START Text

The Inside Story from Italian Wine Merchants

Around the World in Eleven Courses

Posted on | March 29, 2010 | Written by Chris Deas | 2 Comments

One of the great pleasures in working in wine is meeting the enthusiasts and collectors whose passions are equal, or perhaps even greater, than my own. Their excitement for both the history and the experience of wine is both contagious and enlightening, and it’s sharing in these people’s enjoyment that keeps people like me creative and motivated.

For the second year in a row, Chef Kevin Sippel and I had the pleasure of creating a Valentine’s Day Wine list and menu for an IWM favorite, Omar and Leslie Khan.  Together we came up with “Around the World in Eleven Courses,” a light-hearted culinary journey across to the globe that traversed some of the world’s favorite wine regions, as well as some off-the-beaten-path destinations.  Each course invited our guests to experience a different grape, winemaker, dish and story that all worked together to highlight what makes each region so unique.  As Omar pointed out to me, each of the chosen eleven wines on a different evening could be a centerpiece in its own right.  Looking back on the night, I’d highlight the 1966 Chateau Musar from the Bekaa Valley, which offered layers of complexity and very much held its own against the 1966 Leoville Las Cases. Then there was the Weinert Malbec Estrella 1977, which challenges everything you thought you know about Argentinean Malbec (aged 19 years in oak cask).

This was truly an evening of the esoteric to the iconic, and to do it justice, I thought I would share the words and review from one of our special guests:

This entry was written by Omar Khan, posted on February 20, 2010 on his blog.

Well, we enjoy Christmas Eve and New Year’s Eve, so this year, as Valentine’s Day was falling on Sunday, we opted to have our amorous outing on the “eve.”

Many pooh-pooh this holiday calling it commercially contrived, historically dubious (as if our other holidays aren’t?) and more.

It’s irrelevant. It’s a day to focus on love, and you don’t have to succumb to an orgy of candy purchases to express one of our deepest sentiments. And you can be as extravagant, as imaginative, or as corny as you like. You have license. We are “excused.” After all, there’s an “official” day to blame!

We went back to our favorite spot for Valentine’s and much else: the Italian Wine Merchants, pioneers in Italian wine appreciation in the United States, and one of the primary conduits and channels for extraordinary wine of irreproachable provenance overall.

We had the lovely space to ourselves. We were surrounded by masterful chefs putting their show kitchen to the best possible use, and were “serenaded” (oenophilically) by Italian Wine Merchants’ Vice-President and a masterful commentator on the joys of the grape, Chris Deas.

Together he and Chef Kevin Sippel (a true culinary innovator), formerly of Alto, took us “Around the World in Eleven Courses.” Not quite around the world perhaps, but the circumnavigation was quite extensive. This could as easily have been called “Around the World in Eleven Wines.” But why quibble? Both are implied, and both were experienced.

END Text
START Data provided

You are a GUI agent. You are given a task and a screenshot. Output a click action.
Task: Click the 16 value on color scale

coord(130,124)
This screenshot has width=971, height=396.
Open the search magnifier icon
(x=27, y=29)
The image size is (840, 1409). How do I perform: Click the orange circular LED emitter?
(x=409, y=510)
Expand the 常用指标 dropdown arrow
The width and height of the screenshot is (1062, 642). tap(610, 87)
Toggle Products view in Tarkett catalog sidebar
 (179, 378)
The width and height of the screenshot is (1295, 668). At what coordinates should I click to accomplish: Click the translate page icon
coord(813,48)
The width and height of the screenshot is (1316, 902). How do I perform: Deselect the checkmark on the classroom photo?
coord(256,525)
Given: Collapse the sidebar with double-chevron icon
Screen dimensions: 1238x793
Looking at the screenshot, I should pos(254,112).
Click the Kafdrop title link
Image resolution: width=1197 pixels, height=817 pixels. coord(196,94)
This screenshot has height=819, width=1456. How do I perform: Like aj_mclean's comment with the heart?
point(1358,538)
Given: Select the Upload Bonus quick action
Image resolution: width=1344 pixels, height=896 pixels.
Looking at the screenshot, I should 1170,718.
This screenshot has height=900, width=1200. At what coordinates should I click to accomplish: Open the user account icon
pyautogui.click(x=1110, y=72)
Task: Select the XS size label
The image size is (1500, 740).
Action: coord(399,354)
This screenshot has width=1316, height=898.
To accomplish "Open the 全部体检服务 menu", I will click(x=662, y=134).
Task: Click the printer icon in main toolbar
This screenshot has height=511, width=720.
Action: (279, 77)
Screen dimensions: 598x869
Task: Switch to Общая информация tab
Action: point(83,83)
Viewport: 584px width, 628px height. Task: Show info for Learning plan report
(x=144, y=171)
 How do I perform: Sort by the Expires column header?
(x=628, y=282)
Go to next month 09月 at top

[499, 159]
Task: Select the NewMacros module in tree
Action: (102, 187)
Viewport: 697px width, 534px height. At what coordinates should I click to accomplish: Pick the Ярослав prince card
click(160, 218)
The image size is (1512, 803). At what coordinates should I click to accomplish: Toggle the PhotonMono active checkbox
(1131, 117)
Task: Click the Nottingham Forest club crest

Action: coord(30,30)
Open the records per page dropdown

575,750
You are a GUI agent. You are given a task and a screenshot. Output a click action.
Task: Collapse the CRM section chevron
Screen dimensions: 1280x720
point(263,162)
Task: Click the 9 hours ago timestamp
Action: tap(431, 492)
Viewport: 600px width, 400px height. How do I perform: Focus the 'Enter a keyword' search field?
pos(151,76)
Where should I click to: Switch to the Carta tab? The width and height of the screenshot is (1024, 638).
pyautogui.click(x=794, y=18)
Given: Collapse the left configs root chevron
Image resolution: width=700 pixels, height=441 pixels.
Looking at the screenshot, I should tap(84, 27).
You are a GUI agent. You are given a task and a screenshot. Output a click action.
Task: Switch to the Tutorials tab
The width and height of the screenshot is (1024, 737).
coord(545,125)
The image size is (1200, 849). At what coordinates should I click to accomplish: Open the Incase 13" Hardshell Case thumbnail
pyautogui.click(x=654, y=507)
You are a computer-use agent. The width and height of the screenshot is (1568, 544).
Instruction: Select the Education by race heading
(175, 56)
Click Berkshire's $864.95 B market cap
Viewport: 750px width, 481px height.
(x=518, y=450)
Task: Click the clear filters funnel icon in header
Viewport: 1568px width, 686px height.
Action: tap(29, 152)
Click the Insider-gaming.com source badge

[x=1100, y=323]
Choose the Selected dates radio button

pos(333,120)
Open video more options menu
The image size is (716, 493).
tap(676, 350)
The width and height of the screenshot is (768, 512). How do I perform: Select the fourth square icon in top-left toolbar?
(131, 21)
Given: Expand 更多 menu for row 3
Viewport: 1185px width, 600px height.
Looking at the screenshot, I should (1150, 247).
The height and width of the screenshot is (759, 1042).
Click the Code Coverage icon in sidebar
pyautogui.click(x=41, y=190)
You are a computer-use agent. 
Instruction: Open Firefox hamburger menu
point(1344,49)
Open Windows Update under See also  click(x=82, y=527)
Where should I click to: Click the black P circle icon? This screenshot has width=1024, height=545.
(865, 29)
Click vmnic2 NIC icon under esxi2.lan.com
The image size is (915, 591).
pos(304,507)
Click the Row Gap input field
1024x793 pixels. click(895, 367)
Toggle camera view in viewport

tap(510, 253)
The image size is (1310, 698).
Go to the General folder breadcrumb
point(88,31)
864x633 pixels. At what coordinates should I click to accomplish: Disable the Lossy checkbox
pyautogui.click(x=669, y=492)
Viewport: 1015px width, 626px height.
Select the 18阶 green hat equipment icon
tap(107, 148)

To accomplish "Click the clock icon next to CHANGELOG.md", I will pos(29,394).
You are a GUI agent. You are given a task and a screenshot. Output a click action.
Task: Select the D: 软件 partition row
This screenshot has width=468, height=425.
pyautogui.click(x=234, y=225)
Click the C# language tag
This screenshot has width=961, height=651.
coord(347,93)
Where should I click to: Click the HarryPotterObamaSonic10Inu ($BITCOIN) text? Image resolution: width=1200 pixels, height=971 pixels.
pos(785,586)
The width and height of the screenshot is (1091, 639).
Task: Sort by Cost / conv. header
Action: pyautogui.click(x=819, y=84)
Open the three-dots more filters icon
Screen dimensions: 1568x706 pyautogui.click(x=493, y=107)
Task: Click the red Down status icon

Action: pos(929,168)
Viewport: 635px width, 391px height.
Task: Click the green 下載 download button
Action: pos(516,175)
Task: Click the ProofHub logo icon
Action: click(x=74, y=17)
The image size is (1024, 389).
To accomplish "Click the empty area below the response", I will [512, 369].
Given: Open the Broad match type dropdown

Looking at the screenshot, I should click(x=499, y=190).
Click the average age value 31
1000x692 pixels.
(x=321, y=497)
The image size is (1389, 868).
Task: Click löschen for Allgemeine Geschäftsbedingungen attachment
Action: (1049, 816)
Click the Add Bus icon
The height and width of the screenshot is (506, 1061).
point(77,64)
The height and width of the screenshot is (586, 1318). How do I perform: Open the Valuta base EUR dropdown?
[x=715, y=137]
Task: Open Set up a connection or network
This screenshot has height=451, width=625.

END Data provided

[What to do]: Update the Valentine's dinner post from "This was truly" up to and including "on his blog.", replacing "special guests" with "honored guests".

[Answer for this exercise]:
This was truly an evening of the esoteric to the iconic, and to do it justice, I thought I would share the words and review from one of our honored guests:

This entry was written by Omar Khan, posted on February 20, 2010 on his blog.